Im Prozess schildert der groß gewachsene, früh ergraute Computer-Experte, wie seine Ehefrau die Karriereleiter immer höher kletterte, während er nur Teilzeit arbeitete und sich als Hausmann um die beiden Söhne (6 und 8) kümmerte.
Er weint fast die gesamte Aussage über, lässt seinen Frust raus: „Meine Frau war mir rhetorisch überlegen, hat sich immer durchgesetzt. Und immer meckerte sie an mir herum.

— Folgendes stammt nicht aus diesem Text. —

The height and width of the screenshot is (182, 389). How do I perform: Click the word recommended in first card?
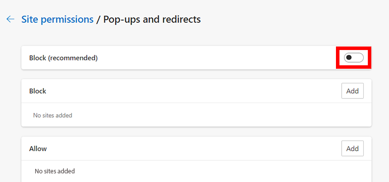click(72, 58)
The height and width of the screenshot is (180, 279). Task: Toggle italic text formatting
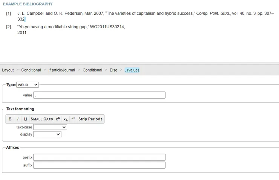18,119
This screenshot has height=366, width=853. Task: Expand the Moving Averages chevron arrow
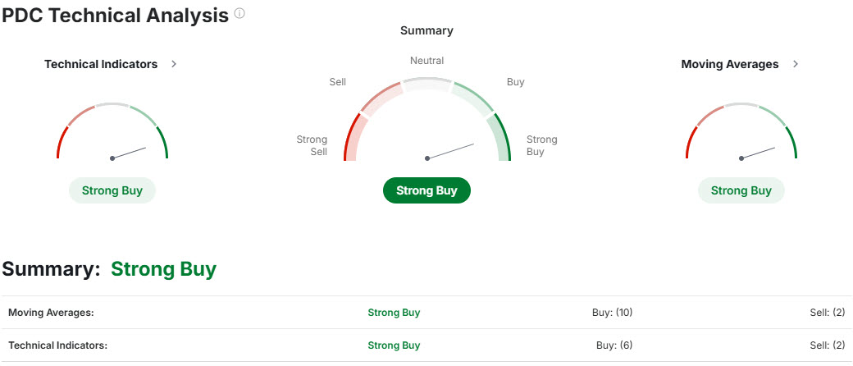[796, 64]
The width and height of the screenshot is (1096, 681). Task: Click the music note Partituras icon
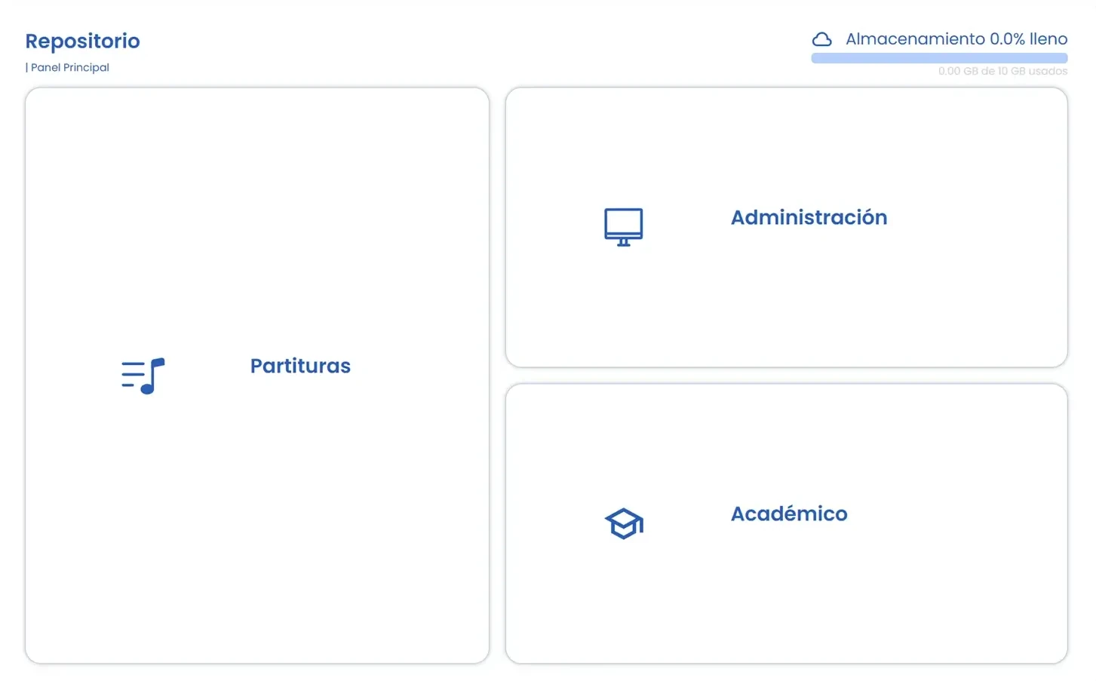click(x=143, y=375)
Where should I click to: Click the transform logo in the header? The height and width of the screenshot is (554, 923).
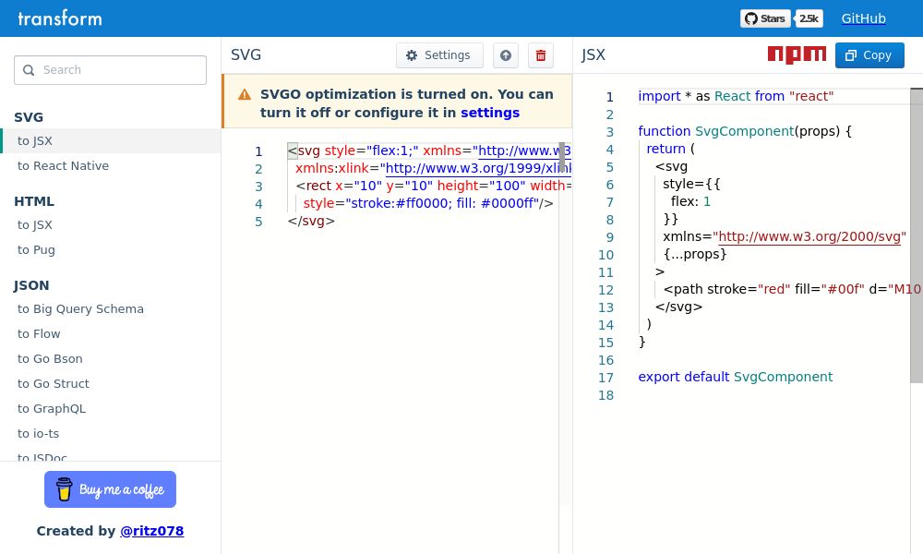point(59,18)
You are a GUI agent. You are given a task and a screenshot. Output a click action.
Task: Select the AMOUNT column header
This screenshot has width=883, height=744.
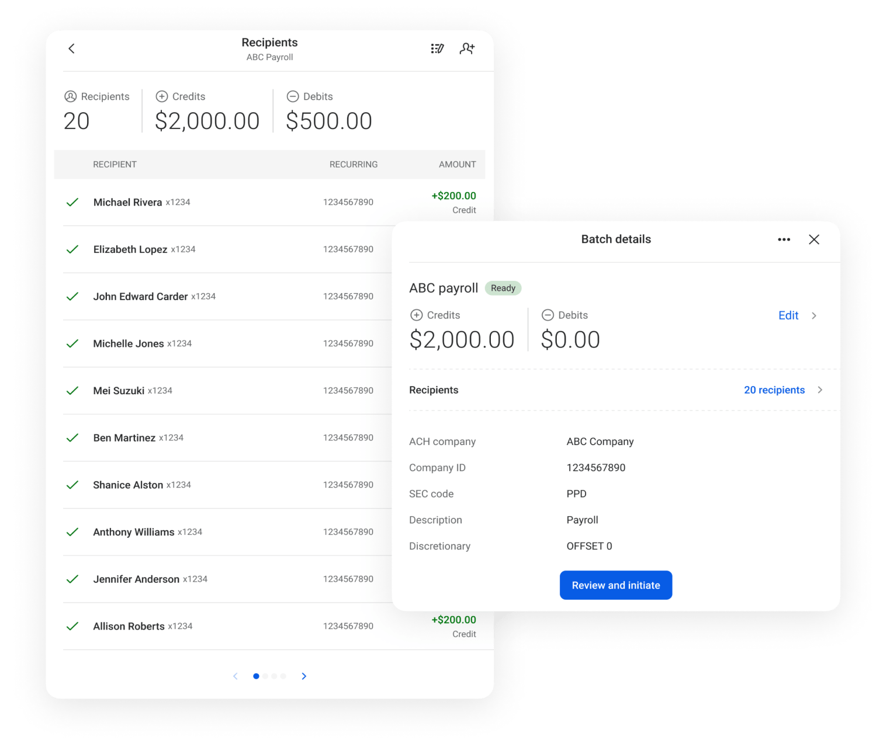click(x=456, y=164)
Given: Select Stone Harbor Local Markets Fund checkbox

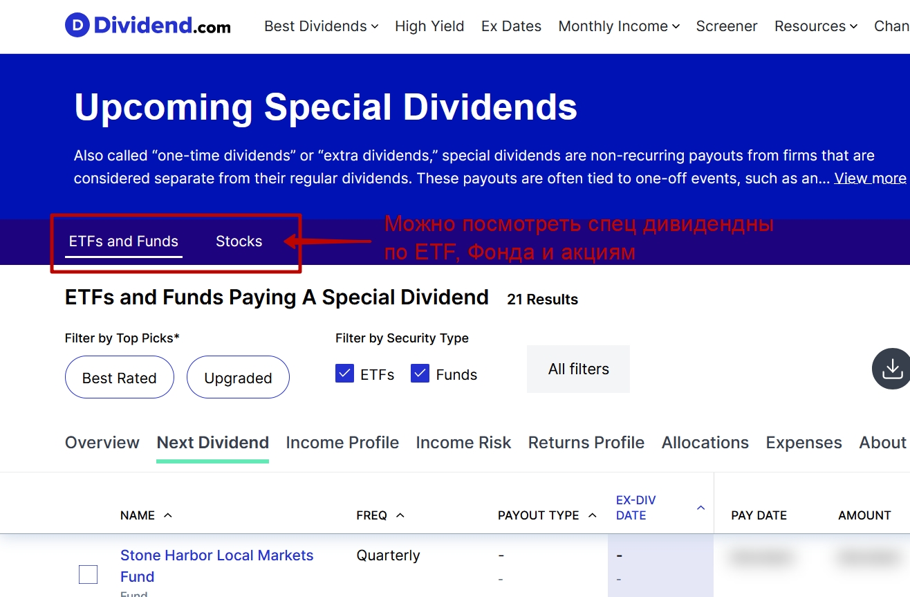Looking at the screenshot, I should pos(88,574).
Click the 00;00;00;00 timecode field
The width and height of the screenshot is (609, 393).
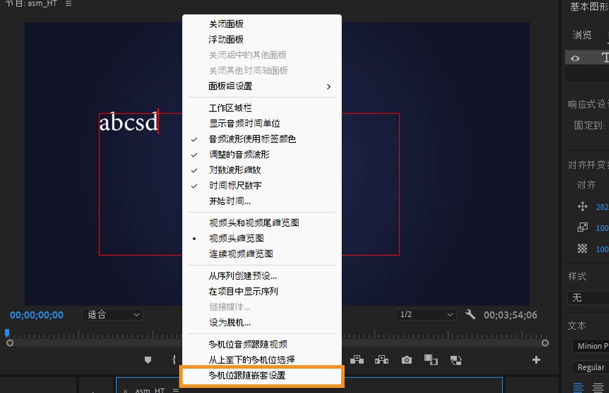pos(36,314)
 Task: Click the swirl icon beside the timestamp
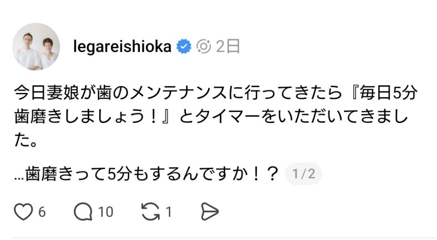[x=203, y=46]
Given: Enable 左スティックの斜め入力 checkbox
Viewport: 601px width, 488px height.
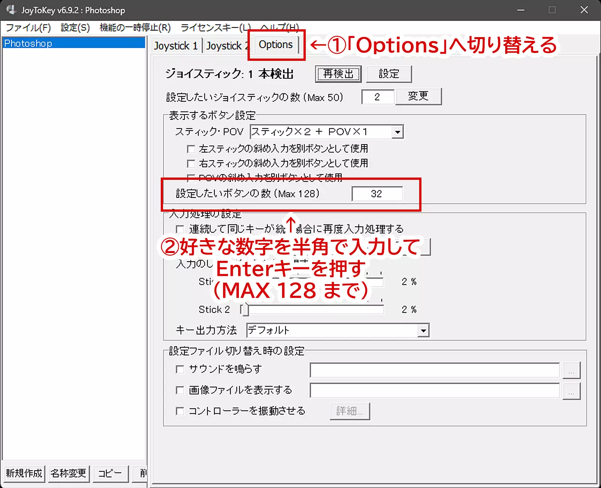Looking at the screenshot, I should pos(191,149).
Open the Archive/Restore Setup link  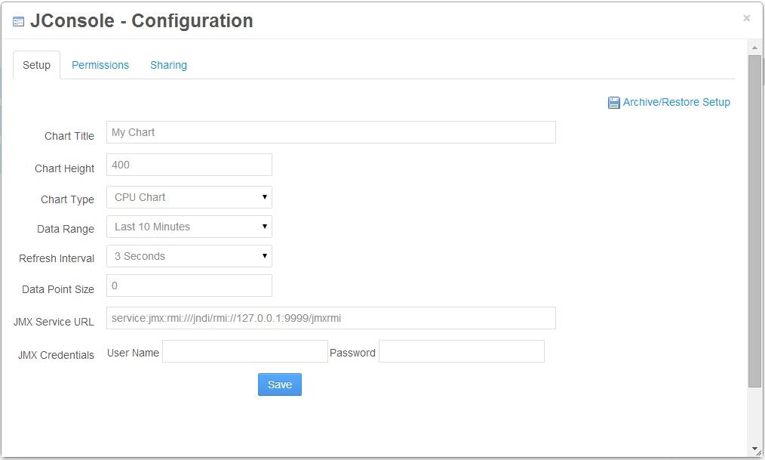tap(676, 102)
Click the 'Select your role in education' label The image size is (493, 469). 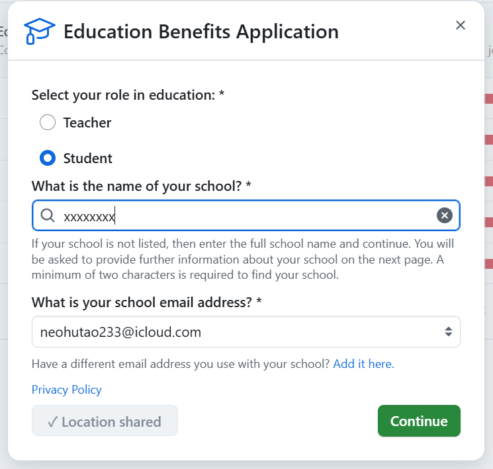click(128, 95)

Wie meine Mutter früher.“
Sex habe seit zwei Jahren nicht mehr stattgefunden: „Sie entzog sich meinen Umarmungen, sie reagierte mit Trotz und Egoismus.“ Dass seine Frau die Scheidung plane, will Thilo F. von einem Freund erfahren haben. „Die einzige Möglichkeit, meine Kinder nicht zu verlieren, war, meine Frau zu töten“ , sagt er weinend.
Thilo F., Elektrobastler von Jugend an, baut im Keller ein Gerät, das den Strom aus einer 12-Volt-Autobatterie auf 230 Volt hochtransformiert. „Warum wollten Sie Ihre Frau ausgerechnet mit Strom töten?“, will der Richter wissen. Leise Antwort: „Ich dachte, das merkt keiner.“ Die Nylonstrümpfe habe er getragen, um „sexuelle Aggressivität auszustrahlen“.
Die Ehefrau hat inzwischen die Scheidung eingereicht. Vor der Strom-Attacke, sagt sie, habe sie nicht an eine Trennung gedacht.